The asymmetric reduction of ketones is a frequently used synthesis route towards chiral alcohols. Amongst available chemo- and biocatalysts the latter stand out in terms of product enantiopurity. Their application is, however, restricted by low reaction output, often rooted in limited enzyme stability under operational conditions. Here, addition of 2-hydroxypropyl-β-cyclodextrin to bioreductions of o-chloroacetophenone enabled product concentrations of up to 29% w/v at full conversion and 99.97% e.e. The catalyst was an E. coli strain co-expressing NADH-dependent Candida tenuis xylose reductase and a yeast formate dehydrogenase for coenzyme recycling. Analysis of the lyophilized biocatalyst showed that E. coli cells were leaky with catalytic activity found as free-floating enzymes and associated with the biomass. The biocatalyst was stabilized and activated in the reaction mixture by 2-hydroxypropyl-β-cyclodextrin. Substitution of the wild-type xylose reductase by a D51A mutant further improved bioreductions. In previous optimization strategies, hexane was added as second phase to protect the labile catalyst from adverse effects of hydrophobic substrate and product. The addition of 2-hydroxypropyl-β-cyclodextrin (11% w/v) instead of hexane (20% v/v) increased the yield on biocatalyst 6.3-fold. A literature survey suggests that bioreduction enhancement by addition of cyclodextrins is not restricted to specific enzyme classes, catalyst forms or substrates.

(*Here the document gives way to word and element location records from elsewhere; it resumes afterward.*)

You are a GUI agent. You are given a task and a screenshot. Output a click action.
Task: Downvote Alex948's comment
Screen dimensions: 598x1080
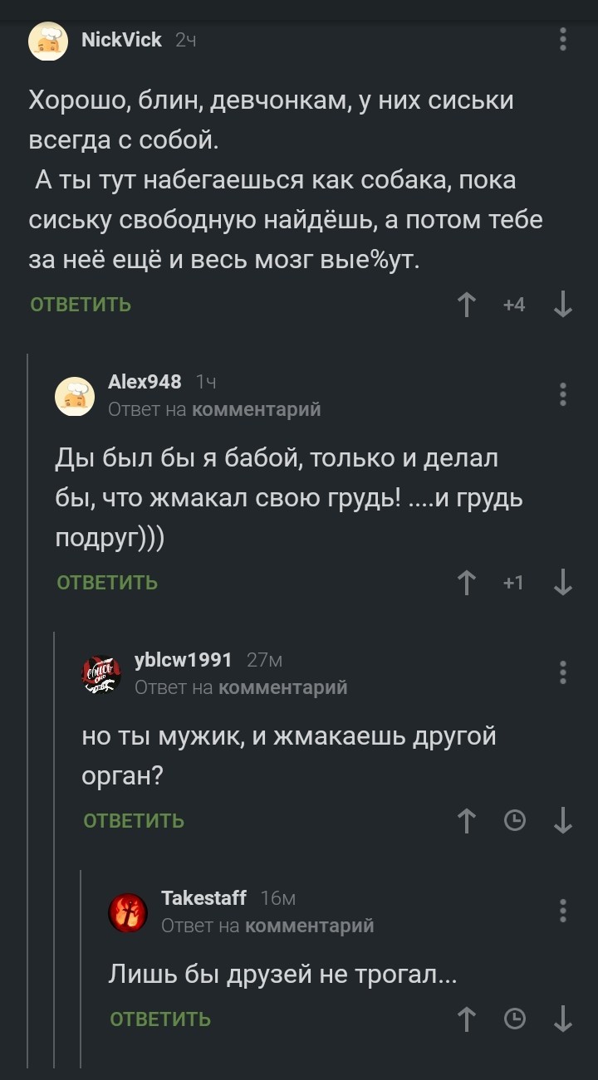[x=562, y=583]
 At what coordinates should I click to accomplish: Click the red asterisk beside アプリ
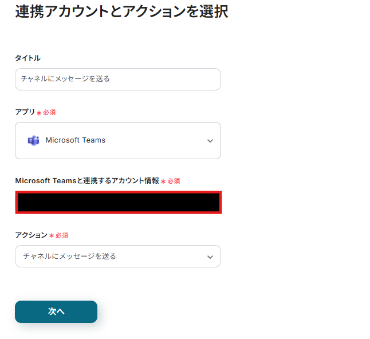click(x=39, y=113)
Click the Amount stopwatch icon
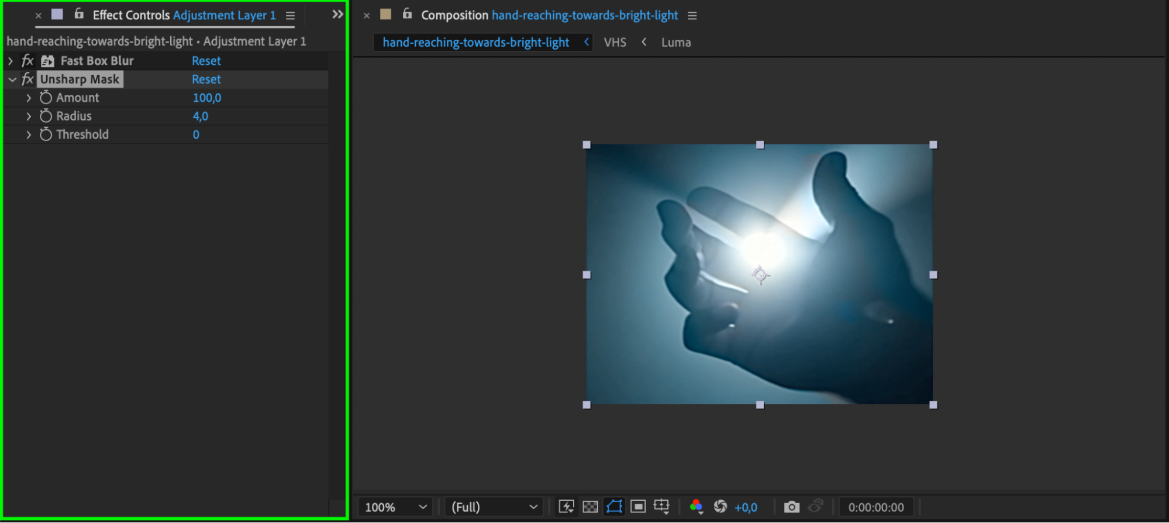This screenshot has width=1169, height=523. (46, 98)
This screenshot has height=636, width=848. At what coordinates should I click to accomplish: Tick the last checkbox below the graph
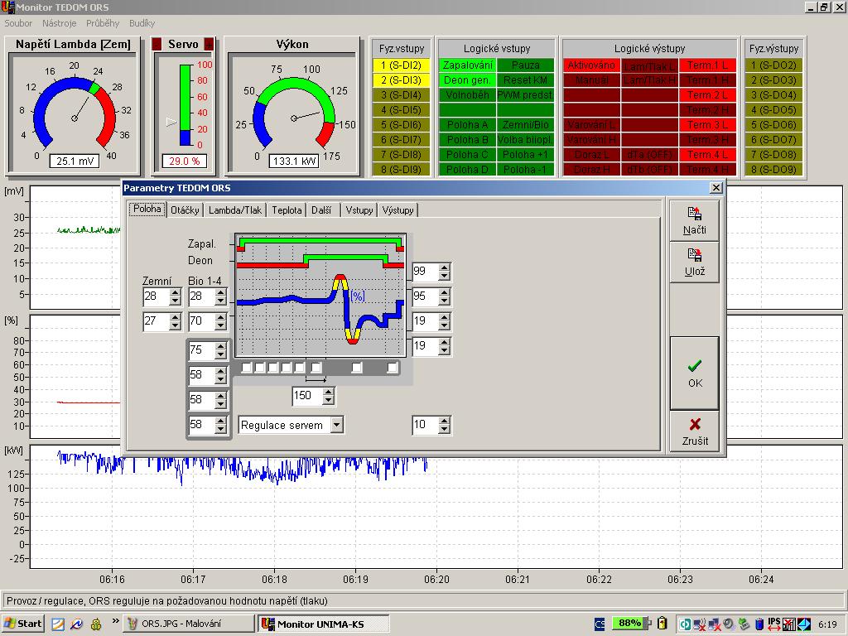click(393, 368)
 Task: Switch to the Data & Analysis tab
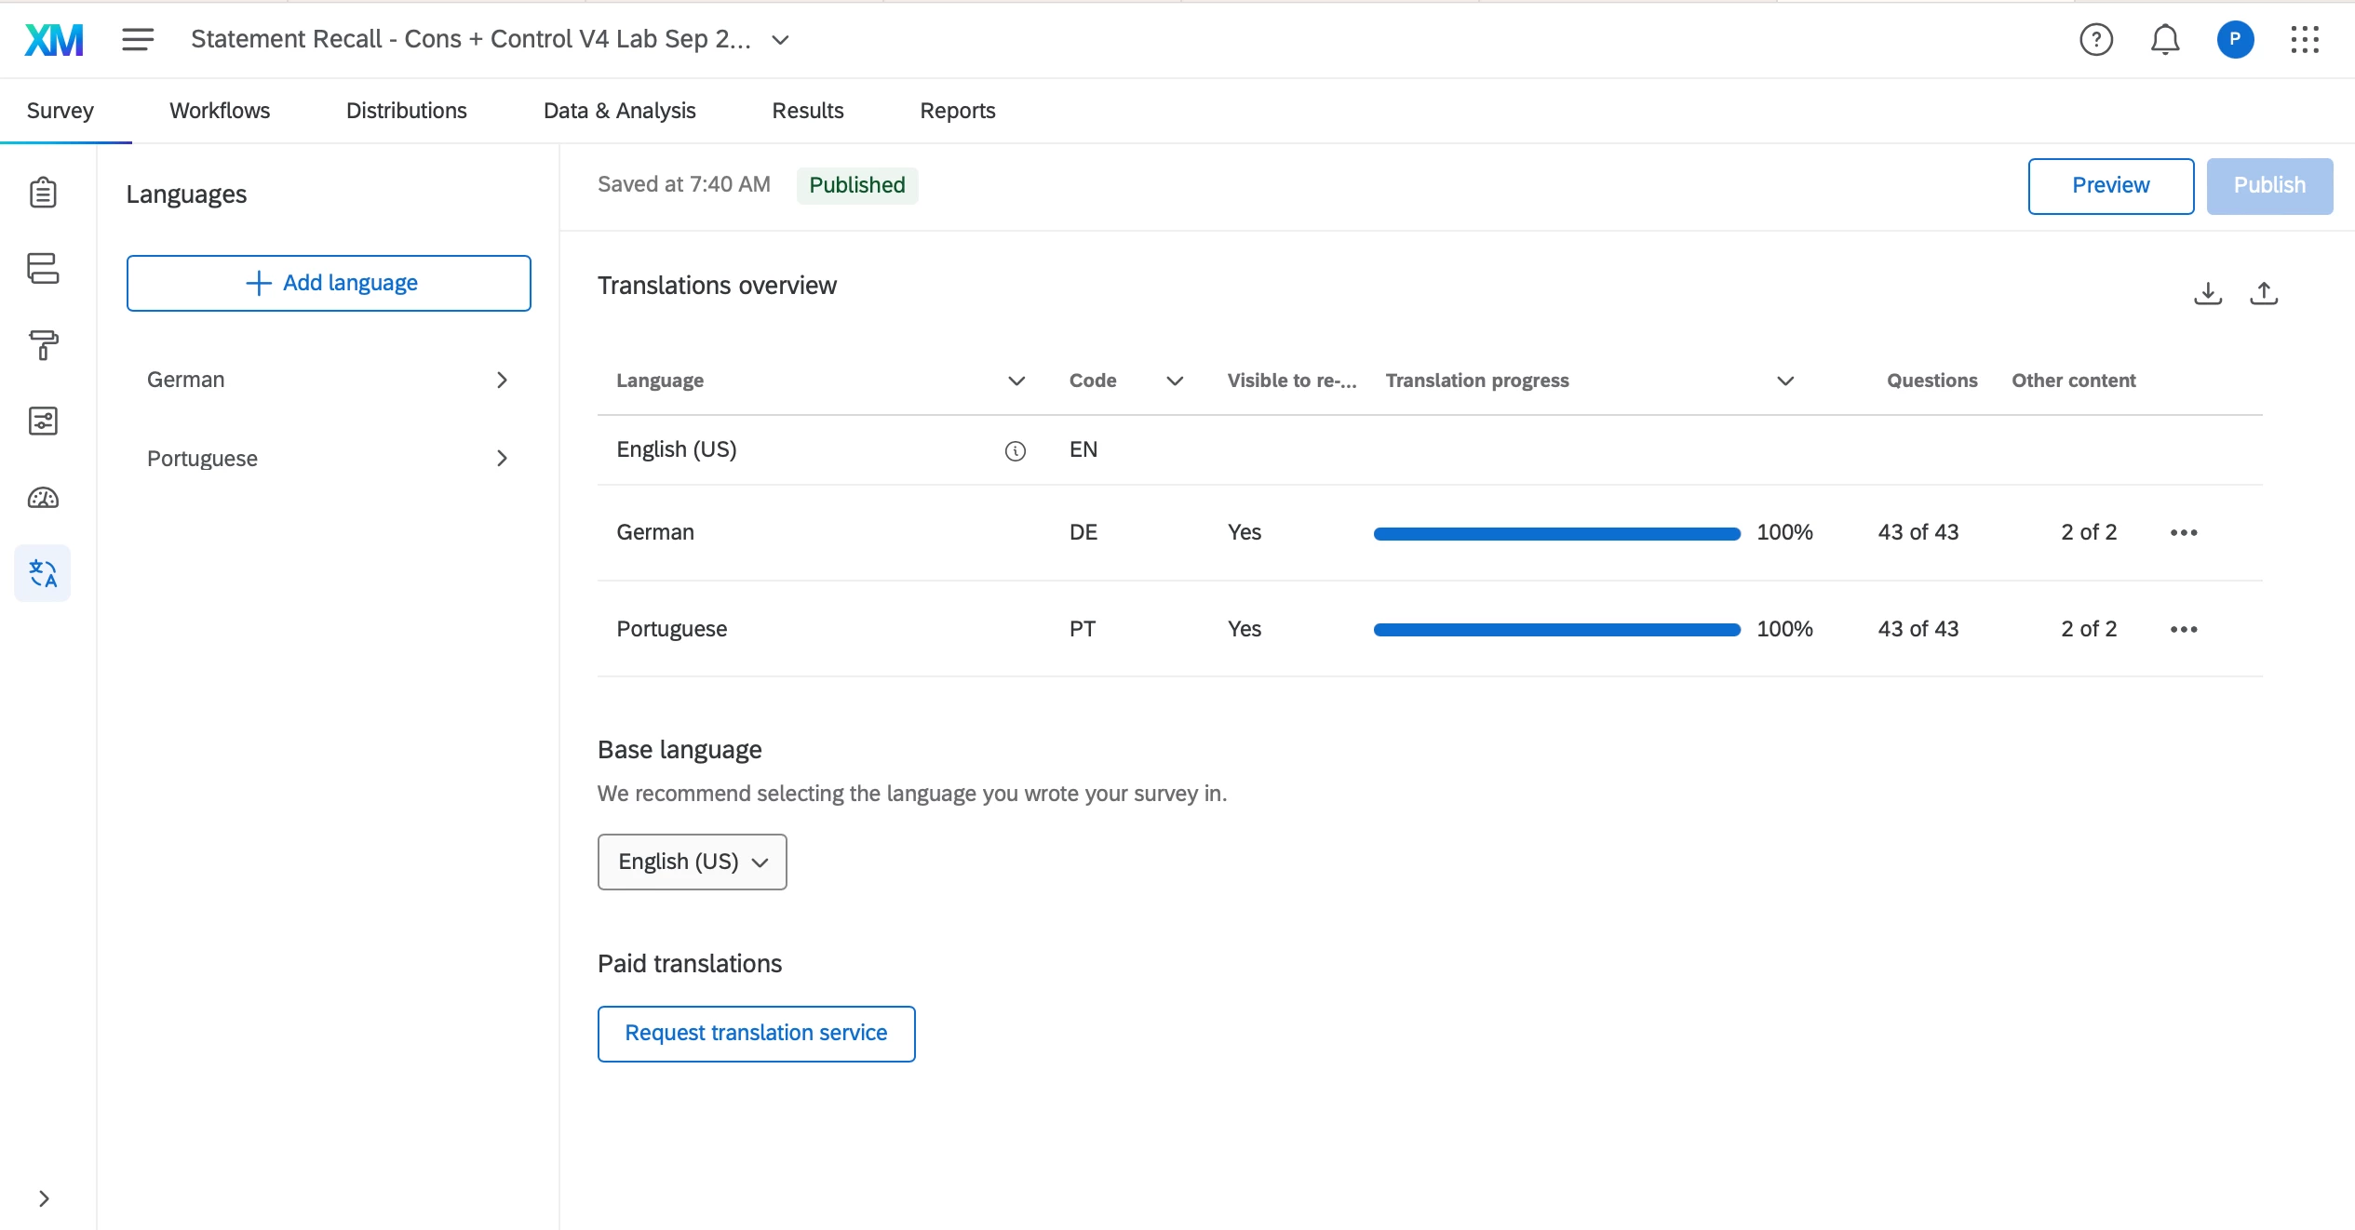point(619,111)
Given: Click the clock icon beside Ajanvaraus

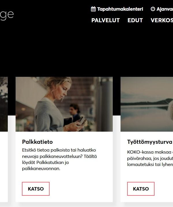Looking at the screenshot, I should coord(153,9).
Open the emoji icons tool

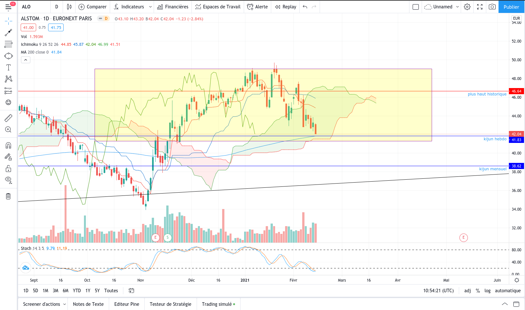pos(8,102)
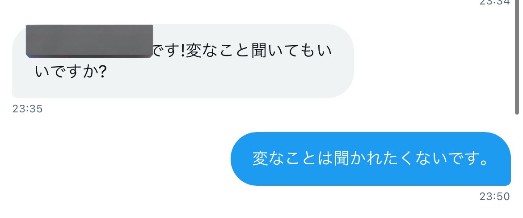Click 変 at start of blue message
The image size is (523, 218).
(x=261, y=159)
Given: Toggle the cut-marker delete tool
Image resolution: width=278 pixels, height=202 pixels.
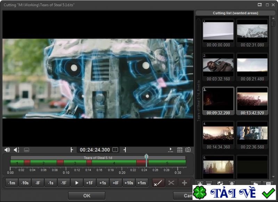Looking at the screenshot, I should (158, 183).
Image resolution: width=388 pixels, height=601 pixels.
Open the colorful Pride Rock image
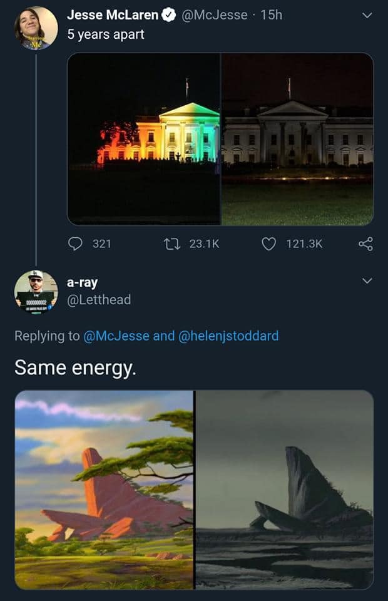point(104,490)
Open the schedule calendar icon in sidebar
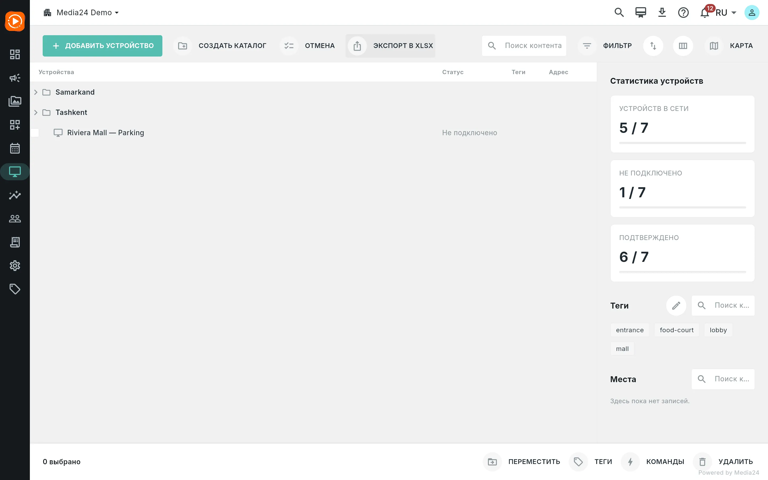 tap(15, 148)
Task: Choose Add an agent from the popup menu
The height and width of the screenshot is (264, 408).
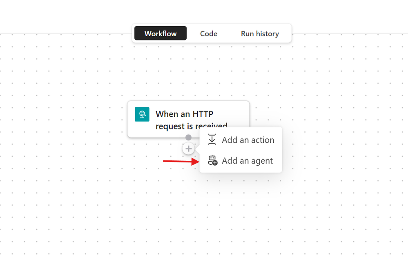Action: [241, 161]
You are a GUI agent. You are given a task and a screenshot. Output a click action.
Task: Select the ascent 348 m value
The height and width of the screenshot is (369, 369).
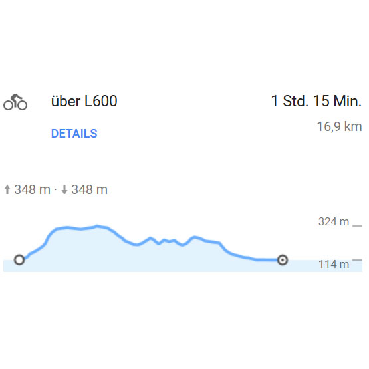pyautogui.click(x=32, y=189)
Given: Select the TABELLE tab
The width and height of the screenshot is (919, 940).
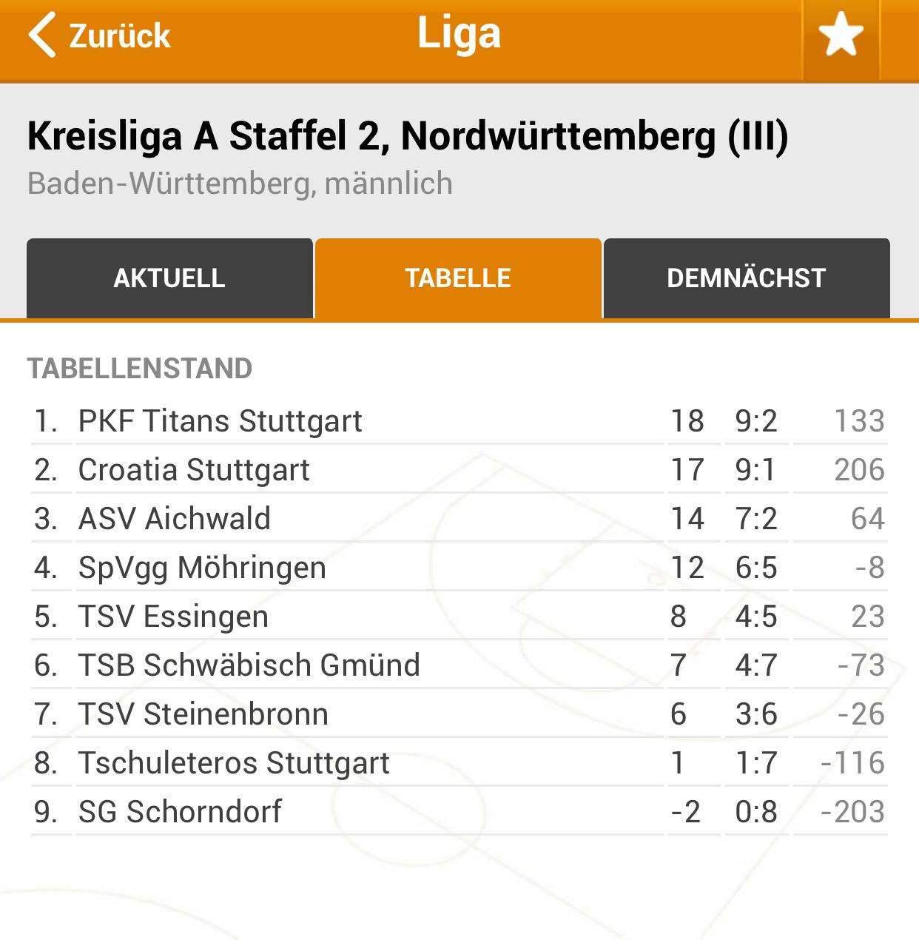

酮的不对称还原是制备手性醇的常用合成途径。在可用的化学和生物催化剂中，后者在产品对映纯度方面脱颖而出。然而，它们的应用受到低反应输出的限制，通常根源于操作条件下酶稳定性有限。在这里，将 2-羟丙基-β-环糊精添加到邻氯苯乙酮的生物还原中，使完全转化时的产品浓度高达 29% w/v 和 99.97% ee 催化剂是一种大肠杆菌菌株，共表达 NADH 依赖性念珠菌细木糖还原酶和酵母甲酸脱氢酶用于辅酶循环。冻干生物催化剂的分析表明，大肠杆菌细胞泄漏，催化活性被发现为自由漂浮的酶，并与生物质相关。生物催化剂在反应混合物中被 2-羟丙基-β-环糊精稳定和活化。用 D51A 突变体替代野生型木糖还原酶进一步改善了生物还原。在之前的优化策略中，己烷作为第二相加入，以保护不稳定的催化剂免受疏水底物和产物的不利影响。添加 2-羟丙基-β-环糊精 (11% w/v) 代替己烷 (20% v/v) 将生物催化剂的产率提高了 6.3 倍。一项文献调查表明，通过添加环糊精来增强生物还原作用并不限于特定的酶类、催化剂形式或底物。